Nel 1921 i bolscevichi repressero la rivolta dei marinai di Kronštadt contro il centralismo autoritario di Lenin. Non è questa la sede per un giudizio meditato su quegli eventi: forse la neonata repubblica sovietica non poteva tollerare rivendicazioni di autogoverno di ispirazione anarco-sindacalista, per di più – come si disse allora – infiltrate da potenze straniere. La repressione da parte dell’Armata Rossa fu particolarmente feroce. Nel 1947, sulla rivista politics, Chiaromonte analizza questo controverso episodio e osserva che per i bolscevichi l’ingiustizia che stavano evidentemente compiendo era più giusta di qualsiasi altro gesto possibile nelle stesse circostanze. Insomma “mirando alla giustizia, essi dovevano fare qualcosa di orribile e ingiusto”.5 Una tragedia così estrema può essere seguita soltanto dal silenzio e dall’orrore, e l’uomo che l’ha compiuta a quel punto è solo di fronte alle sue responsabilità e al suo dolore.

Una posizione affine a quella che Camus esprime nell’Uomo in rivolta, dove si postula l’incompatibilità tra rivolta e omicidio: “Sul piano logico, dobbiamo rispondere che omicidio e rivolta sono contraddittori. Che un solo padrone sia ucciso e l’insorto, in certo modo, non è più autorizzato a richiamarsi alla comunità degli uomini da cui tuttavia traeva giustificazione”.6 Per Camus l’omicidio è per il rivoltoso un’eccezione disperata, un limite che solo una volta si può toccare, “e oltre il quale si deve morire”.7 Penso anche a Claude Eatharly, il pilota che sganciò la prima bomba atomica della Storia, su Hiroshima, che causò 70.000 morti all’istante: dopo la guerra rischiò di impazzire, venne internato in un ospedale psichiatrico – chiuso nel suo “silenzio ed orrore” –, e cominciò da lì un carteggio con Günther Anders.8 Solo dialogando con il filosofo tedesco riuscì a entrare in contatto con il suo stesso dolore, a imparare la disperazione e a pentirsi.

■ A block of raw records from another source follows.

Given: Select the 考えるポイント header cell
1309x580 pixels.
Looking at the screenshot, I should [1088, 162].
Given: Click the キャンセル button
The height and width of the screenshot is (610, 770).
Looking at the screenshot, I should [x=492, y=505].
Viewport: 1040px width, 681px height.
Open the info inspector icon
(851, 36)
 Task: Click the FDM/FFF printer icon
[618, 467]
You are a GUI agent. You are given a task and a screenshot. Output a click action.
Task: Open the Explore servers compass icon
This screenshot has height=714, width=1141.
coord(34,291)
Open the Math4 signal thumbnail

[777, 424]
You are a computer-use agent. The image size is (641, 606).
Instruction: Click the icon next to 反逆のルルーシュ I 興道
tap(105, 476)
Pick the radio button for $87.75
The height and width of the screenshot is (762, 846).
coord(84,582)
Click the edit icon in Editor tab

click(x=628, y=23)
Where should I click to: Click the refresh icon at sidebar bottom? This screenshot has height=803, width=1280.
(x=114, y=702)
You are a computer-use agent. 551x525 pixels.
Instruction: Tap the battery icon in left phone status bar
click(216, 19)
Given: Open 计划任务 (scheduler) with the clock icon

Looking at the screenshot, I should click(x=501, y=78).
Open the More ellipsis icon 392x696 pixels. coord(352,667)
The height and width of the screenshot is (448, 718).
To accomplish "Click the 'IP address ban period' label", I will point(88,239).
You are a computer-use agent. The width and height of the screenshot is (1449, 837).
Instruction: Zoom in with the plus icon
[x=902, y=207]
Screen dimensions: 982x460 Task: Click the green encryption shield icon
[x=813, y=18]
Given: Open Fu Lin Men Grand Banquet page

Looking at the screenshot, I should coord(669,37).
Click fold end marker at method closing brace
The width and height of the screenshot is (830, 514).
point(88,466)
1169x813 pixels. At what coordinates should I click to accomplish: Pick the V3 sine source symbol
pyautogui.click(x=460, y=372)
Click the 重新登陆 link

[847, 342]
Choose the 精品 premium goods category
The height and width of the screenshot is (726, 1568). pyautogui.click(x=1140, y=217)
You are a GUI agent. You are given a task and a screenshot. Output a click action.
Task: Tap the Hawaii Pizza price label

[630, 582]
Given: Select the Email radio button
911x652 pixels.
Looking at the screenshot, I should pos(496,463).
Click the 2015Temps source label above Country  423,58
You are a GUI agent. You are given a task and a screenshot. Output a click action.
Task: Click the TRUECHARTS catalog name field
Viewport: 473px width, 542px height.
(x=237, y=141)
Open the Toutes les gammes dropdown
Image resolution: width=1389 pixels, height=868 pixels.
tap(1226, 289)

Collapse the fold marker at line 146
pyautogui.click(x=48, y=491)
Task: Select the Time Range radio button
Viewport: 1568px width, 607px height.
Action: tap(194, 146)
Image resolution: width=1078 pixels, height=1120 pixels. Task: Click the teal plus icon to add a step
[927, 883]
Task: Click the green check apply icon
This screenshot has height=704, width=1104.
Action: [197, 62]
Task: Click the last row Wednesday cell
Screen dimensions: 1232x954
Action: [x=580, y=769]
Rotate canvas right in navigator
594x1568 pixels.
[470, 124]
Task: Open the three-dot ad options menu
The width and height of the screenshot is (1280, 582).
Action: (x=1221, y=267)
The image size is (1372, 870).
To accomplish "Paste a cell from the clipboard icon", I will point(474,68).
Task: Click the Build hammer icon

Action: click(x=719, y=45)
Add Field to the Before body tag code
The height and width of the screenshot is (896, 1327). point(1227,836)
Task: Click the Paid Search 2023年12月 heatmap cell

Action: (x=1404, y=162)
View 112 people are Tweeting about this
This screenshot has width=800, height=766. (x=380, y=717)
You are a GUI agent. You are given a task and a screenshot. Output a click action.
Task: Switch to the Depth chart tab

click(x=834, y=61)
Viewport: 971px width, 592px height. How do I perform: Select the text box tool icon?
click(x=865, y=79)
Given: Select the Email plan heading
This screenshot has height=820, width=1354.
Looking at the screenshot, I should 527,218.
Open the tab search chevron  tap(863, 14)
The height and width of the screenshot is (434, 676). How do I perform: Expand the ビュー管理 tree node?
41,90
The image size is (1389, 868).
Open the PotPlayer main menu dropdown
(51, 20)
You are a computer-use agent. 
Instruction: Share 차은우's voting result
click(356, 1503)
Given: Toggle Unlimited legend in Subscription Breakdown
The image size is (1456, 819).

Torniamo a Kronštadt. Allora i bolscevichi non si limitarono a dire di aver dovuto prendere una “terribile decisione”, probabilmente inevitabile in quelle circostanze – costretti da un’odiosa necessità, e ancora nel pieno della guerra civile –, ma si comportarono “come chi avesse compiuto qualcosa di assolutamente giusto”.9 E Trockij, a capo dell’Armata Rossa, si rivolse a loro dicendo: “Siete dei falliti, la vostra parte è finita, potete andare solo nel posto che vi compete da oggi in poi: nella spazzatura della Storia”. Ignorava Trockij che nella spazzatura della Storia ci sarebbe finito anche lui, come d’altra parte ci finiamo tutti. I bolscevichi chiamarono bene il male (fosse anche il male necessario): qui comincia la confusione morale. Ce lo ricorda anche la Divina commedia con l’imperatrice Semiramide, la prima peccatrice che Dante incontra all’inferno, che “libito fé licito in sua legge” (canto V, v. 56), sposando il figlio e facendo del suo desiderio incestuoso legge di stato.